_INSTRUCTION A_
Print the part of the OpenManipulator text from "Message List" up to and including "the instructions below.".

_SELECTED PASSAGE_
-------------------------
Load an OpenManipulator on RViz.

$ roslaunch open_manipulator_description open_manipulator_rviz.launch

NOTE:

  • When the user launch the Rviz with the OpenManipulator controller, the OpenManipulator model of Rviz is synchronized with the actual OpenManipulator.
  • If the user wants to check only model of OpenManipulator without control the actual OpenManipulator, the user can launch the Rviz without the OpenManipulator controller. The user can change each joint by GUI, if the user launch only Rviz by executing the following command : $ roslaunch open_manipulator_description open_manipulator_rviz.launch use_gui:=true
  • Red Box is showing end-effector position.

Basic Manipulation

Message List

NOTE:

  • This instructions were tested on Ubuntu 16.04 and ROS Kinetic Kame.
  • This instructions are supposed to be running on PC ROS packages installed in. Please run the instructions below on your PC ROS packages installed in.
  • Make sure to run the Open Manipulator controller instructions before running the instructions below.

Open Manipulator Controller provides topic and service messages to control manipulator and check the states of manipulator.

Topic

Topic Monitor

In order to check the topics of OpenManipulator Controller, we will use rqt provided by ROS. The rqt is a Qt-based framework for GUI development for ROS. The rqt is a tool that allows users to easily see the topic status by displaying all the topics in the topic list. There are topic names, types, bandwidth, Hz, value in GUI.

Run the rqt.

$ rqt

TIP: If rqt is not displayed, select the plugin -> Topics -> Topic Monitor.

When rqt is first run, the topic values are not monitored. To monitor the topic, click the checkbox next to each topic.

If you want to see more detail topic message, click the button next to each checkbox.

Published Topic List

Published Topic List : The topic list is published by open_manipulator_controller.

NOTE: These topics are messages for checking the status of the robot regardless of the robot’s motion.

/open_manipulator/joint_states(sensor_msgs/JointState) is a message indicating the states of the joints in OpenManipulator. “name” of this message indicates joint component names OpenManipulator have. “effort” indicates currents of the joint Dynamixels. “position” and “velocity” indicates the angle and angular velocity of each joints.
-------------------------
_INSTRUCTION B_
Switch "computer-use agent" to "GUI assistant" in the listing from its first line up to and including the line with "click(72, 239)", and give back only those lines with nothing else changed.
-------------------------
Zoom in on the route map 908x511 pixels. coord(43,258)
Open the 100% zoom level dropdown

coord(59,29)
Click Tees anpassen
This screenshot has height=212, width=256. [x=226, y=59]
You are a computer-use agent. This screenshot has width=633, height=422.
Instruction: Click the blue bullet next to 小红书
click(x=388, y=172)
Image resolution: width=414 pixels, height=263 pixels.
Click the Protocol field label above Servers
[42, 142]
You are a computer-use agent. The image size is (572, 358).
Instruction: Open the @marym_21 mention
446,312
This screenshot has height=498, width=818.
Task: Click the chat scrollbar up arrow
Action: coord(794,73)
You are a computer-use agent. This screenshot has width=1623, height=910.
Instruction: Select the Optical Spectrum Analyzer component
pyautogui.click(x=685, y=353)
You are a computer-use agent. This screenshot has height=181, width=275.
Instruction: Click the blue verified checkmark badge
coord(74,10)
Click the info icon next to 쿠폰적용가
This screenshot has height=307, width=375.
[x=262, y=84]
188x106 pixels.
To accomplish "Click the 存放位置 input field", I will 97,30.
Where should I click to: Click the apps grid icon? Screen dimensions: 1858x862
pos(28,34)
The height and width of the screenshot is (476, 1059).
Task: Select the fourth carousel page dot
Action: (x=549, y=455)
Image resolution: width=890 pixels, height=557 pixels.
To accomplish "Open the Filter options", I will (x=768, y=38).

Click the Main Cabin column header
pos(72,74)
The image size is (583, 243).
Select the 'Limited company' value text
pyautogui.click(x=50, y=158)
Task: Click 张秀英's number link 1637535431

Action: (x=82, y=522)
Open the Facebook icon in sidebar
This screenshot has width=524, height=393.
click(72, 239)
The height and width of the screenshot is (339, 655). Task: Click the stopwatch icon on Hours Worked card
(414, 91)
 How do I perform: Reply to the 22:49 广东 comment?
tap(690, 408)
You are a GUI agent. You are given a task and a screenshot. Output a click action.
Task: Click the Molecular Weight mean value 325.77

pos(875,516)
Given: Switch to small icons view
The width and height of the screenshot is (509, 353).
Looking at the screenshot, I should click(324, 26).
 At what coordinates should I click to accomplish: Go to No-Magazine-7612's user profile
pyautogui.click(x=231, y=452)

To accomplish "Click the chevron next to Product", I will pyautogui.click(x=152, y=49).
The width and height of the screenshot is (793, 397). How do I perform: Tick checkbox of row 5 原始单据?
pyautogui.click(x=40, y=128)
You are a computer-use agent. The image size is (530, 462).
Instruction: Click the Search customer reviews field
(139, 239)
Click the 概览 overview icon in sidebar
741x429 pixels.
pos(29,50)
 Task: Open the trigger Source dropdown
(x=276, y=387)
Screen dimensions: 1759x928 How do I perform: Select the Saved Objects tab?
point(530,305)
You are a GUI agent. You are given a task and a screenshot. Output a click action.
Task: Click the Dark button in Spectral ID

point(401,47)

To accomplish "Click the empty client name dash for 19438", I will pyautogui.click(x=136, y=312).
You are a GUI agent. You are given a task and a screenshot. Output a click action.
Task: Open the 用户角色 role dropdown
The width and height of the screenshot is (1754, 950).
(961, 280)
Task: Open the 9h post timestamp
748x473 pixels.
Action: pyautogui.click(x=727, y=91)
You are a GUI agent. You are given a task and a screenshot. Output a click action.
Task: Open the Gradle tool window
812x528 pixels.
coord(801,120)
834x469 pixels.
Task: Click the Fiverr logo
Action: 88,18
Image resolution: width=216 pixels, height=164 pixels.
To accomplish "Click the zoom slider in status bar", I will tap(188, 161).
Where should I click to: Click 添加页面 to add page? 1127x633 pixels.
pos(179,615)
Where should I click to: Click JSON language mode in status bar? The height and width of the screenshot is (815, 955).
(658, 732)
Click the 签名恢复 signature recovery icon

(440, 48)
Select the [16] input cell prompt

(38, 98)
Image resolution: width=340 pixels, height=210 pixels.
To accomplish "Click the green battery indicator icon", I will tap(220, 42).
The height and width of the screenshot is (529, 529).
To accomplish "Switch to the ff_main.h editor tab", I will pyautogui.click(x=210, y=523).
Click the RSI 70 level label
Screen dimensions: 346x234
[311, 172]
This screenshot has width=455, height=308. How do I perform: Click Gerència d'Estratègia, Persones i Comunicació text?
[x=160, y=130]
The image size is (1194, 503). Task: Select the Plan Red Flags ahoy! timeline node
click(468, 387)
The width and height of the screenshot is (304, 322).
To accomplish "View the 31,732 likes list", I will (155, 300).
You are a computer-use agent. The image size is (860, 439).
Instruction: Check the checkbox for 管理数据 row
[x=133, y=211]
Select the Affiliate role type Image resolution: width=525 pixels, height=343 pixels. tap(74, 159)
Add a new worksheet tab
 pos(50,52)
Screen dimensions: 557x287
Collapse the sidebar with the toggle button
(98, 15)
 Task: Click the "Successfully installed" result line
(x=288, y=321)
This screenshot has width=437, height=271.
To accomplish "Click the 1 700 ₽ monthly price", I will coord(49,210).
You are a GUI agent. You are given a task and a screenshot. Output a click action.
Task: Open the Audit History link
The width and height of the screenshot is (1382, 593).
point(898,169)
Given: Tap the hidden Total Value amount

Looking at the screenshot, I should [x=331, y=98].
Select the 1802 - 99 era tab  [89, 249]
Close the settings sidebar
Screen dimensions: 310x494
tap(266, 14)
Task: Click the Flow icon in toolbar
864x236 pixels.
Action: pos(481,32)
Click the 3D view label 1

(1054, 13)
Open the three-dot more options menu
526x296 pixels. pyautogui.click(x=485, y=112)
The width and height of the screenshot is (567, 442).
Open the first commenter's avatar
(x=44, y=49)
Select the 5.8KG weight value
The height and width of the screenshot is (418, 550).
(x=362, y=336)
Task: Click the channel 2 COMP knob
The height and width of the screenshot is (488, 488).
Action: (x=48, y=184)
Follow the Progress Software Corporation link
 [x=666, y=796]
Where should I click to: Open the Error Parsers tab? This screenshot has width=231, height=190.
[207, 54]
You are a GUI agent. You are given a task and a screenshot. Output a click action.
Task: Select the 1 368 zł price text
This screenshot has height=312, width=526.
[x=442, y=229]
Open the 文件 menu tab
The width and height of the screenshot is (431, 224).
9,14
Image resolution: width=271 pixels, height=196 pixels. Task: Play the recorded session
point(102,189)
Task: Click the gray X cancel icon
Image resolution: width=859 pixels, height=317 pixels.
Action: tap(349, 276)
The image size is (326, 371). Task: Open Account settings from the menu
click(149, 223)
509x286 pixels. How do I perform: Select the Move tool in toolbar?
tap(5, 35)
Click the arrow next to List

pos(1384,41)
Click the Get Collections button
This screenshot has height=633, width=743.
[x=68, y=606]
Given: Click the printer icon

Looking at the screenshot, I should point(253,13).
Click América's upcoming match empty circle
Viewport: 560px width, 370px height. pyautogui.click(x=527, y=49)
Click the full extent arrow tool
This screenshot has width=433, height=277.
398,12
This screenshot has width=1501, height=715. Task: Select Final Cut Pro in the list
-------------------------
_WRITTEN ANSWER A_
Message List

NOTE:

  • This instructions were tested on Ubuntu 16.04 and ROS Kinetic Kame.
  • This instructions are supposed to be running on PC ROS packages installed in. Please run the instructions below on your PC ROS packages installed in.
  • Make sure to run the Open Manipulator controller instructions before running the instructions below.

_WRITTEN ANSWER B_
Zoom in on the route map 908x511 pixels. coord(43,258)
Open the 100% zoom level dropdown

coord(59,29)
Click Tees anpassen
This screenshot has height=212, width=256. [x=226, y=59]
You are a GUI assistant. This screenshot has width=633, height=422.
Instruction: Click the blue bullet next to 小红书
click(x=388, y=172)
Image resolution: width=414 pixels, height=263 pixels.
Click the Protocol field label above Servers
[42, 142]
You are a GUI assistant. The image size is (572, 358).
Instruction: Open the @marym_21 mention
446,312
This screenshot has height=498, width=818.
Task: Click the chat scrollbar up arrow
Action: coord(794,73)
You are a GUI assistant. This screenshot has width=1623, height=910.
Instruction: Select the Optical Spectrum Analyzer component
pyautogui.click(x=685, y=353)
You are a GUI assistant. This screenshot has height=181, width=275.
Instruction: Click the blue verified checkmark badge
coord(74,10)
Click the info icon next to 쿠폰적용가
This screenshot has height=307, width=375.
[x=262, y=84]
188x106 pixels.
To accomplish "Click the 存放位置 input field", I will 97,30.
Where should I click to: Click the apps grid icon? Screen dimensions: 1858x862
pos(28,34)
The height and width of the screenshot is (476, 1059).
Task: Select the fourth carousel page dot
Action: (x=549, y=455)
Image resolution: width=890 pixels, height=557 pixels.
To accomplish "Open the Filter options", I will (x=768, y=38).

Click the Main Cabin column header
pos(72,74)
The image size is (583, 243).
Select the 'Limited company' value text
pyautogui.click(x=50, y=158)
Task: Click 张秀英's number link 1637535431

Action: (x=82, y=522)
Open the Facebook icon in sidebar
This screenshot has width=524, height=393.
click(72, 239)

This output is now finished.